── Ausgewählter Textauszug ──

Zum Frauentag. Meine liebe Tochter.

Meine liebe Tochter. Heute ist Frauentag. In Berlin ist das sogar ein Feiertag. Warum gibt es das, fragst du. Und ich erkläre dir, dass Frauen auf der ganzen Welt diskriminiert werden. Dass sie nicht die gleichen Chancen haben. Dass sie bevormundet und bewertet werden. Ich sage, dass ich dir wünsche, dass du schon ein bisschen freier und gleichberechtigter aufwachsen kannst, als ich es konnte, aber eigentlich bin ich da sehr skeptisch.

Was soll ein Feiertag da bringen? Fragst du. Und ich muss lachen. Denn du bringst es auf den Punkt. Was soll ein Feiertag bringen, wenn es ein großes, strukturelles Problem gibt, das erst aus den Köpfen von so vielen Menschen verschwinden muss. Was soll das bringen? Nichts natürlich.

Der Frauentag ist, wie der Muttertag, eine ziemlich leere Farce. Die einen schimpfen, dass er nichts bringt, dass Blumen und Versprechen nichts bewegen. Die anderen belächeln ihn vielleicht sogar. Die Frauen, ey! Immer am Meckern. Jetzt haben sie ihren Tag, dürfen wählen und mitreden und mitmachen – und immer noch das Gemotze.

Ein paar Politiker werden vielleicht Reden schwingen, versprechen, sich ganz doll für die Frauen einzusetzen. Jetzt wirklich. In Zukunft. Ganz bestimmt.

Was ist denn so unfair? Fragst du, mein Kind. Und es ist gar nicht so leicht, es dir zu erklären. Denn es ist ein System, in dem wir leben, man nennt es Patriarchat. Ein System, in dem Frauen zu wenig an den Strippen ziehen, in dem Männer bevorzugt werden und Frauen benachteiligt. Neben Frauen und Männern gibt es noch Menschen, die sich keinem Geschlecht zugehörig fühlen, oder dem jeweils anderem – nicht binäre Menschen werden sogar noch mehr diskriminiert. Heute geht es hier aber über Frauen und Männer, wissend, dass es noch viel mehr da draußen gibt.

Du wirst so viel machen können, mein liebes Kind. So viel. Vieles machst du jetzt schon. Du tanzt und singst, du verkleidest dich. Du liest, du lachst, du weinst, du streitest, du liebst, du machst Dinge, die dir Freude machen, die dir gut tun.

Irgendwann wirst du feststellen, dass du auf eine andere Art und Weise auf dich aufpassen musst, als dein Bruder. Weil es viele gewalttätige Männer gibt.

Du wirst nicht im Dunkeln joggen gehen.
Du wirst es vermeiden, alleine nachts nach Hause zu laufen.
Du wirst dich auf Partys mit Freundinnen zusammentun, ihr werdet aufeinander aufpassen, damit keiner was passiert.

───
── Daten zur Prüfung ──

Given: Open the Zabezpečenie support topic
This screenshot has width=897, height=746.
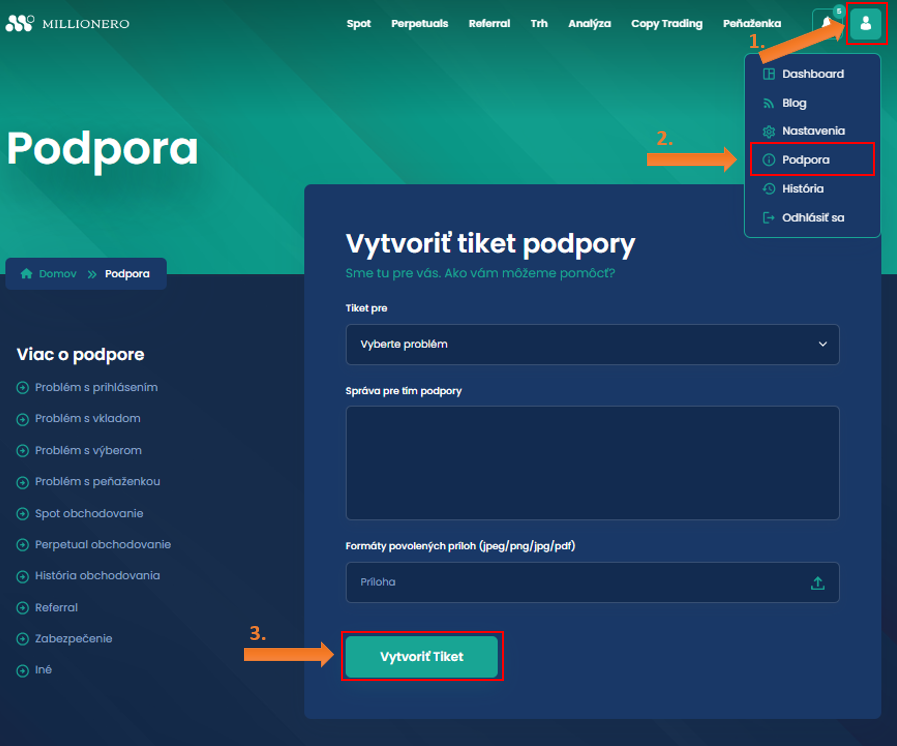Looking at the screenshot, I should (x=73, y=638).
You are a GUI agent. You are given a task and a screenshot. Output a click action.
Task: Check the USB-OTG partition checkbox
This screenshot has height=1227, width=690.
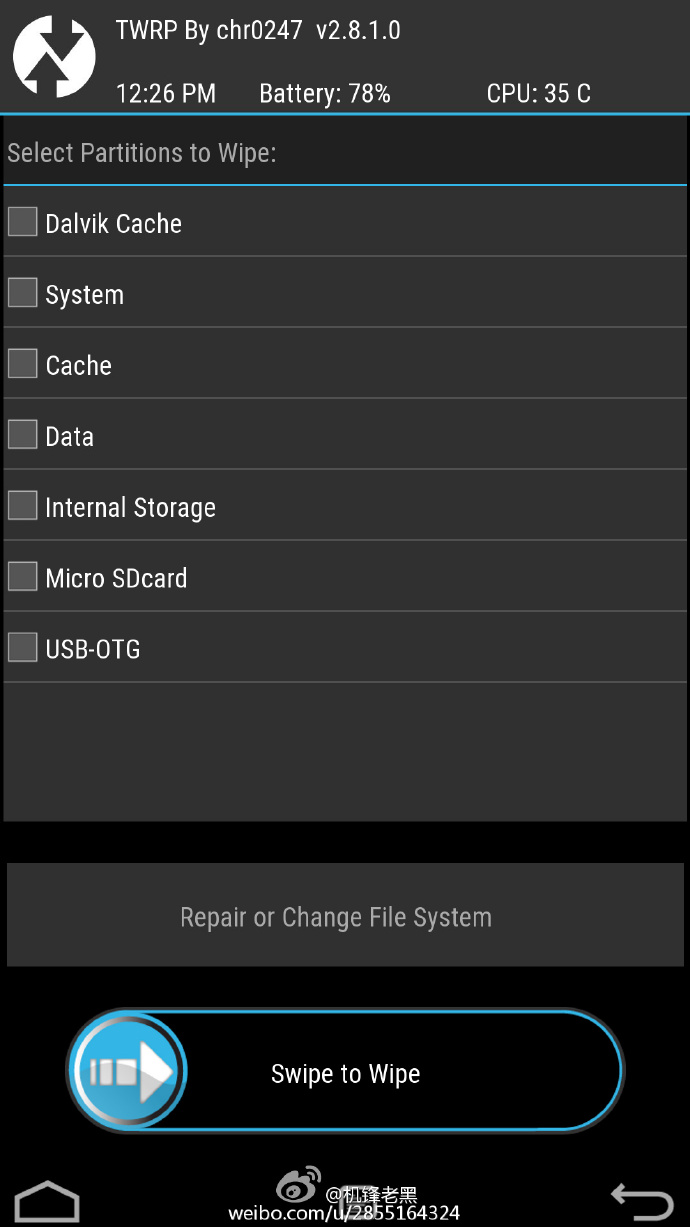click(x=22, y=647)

───

* Aufgabe
Beantworte bitte anhand des Briefs zum Frauentag: In welcher Stadt ist der Frauentag sogar ein Feiertag? Die Auflistung spielt hierfür keine Rolle.

* Antwortfeld
In Berlin.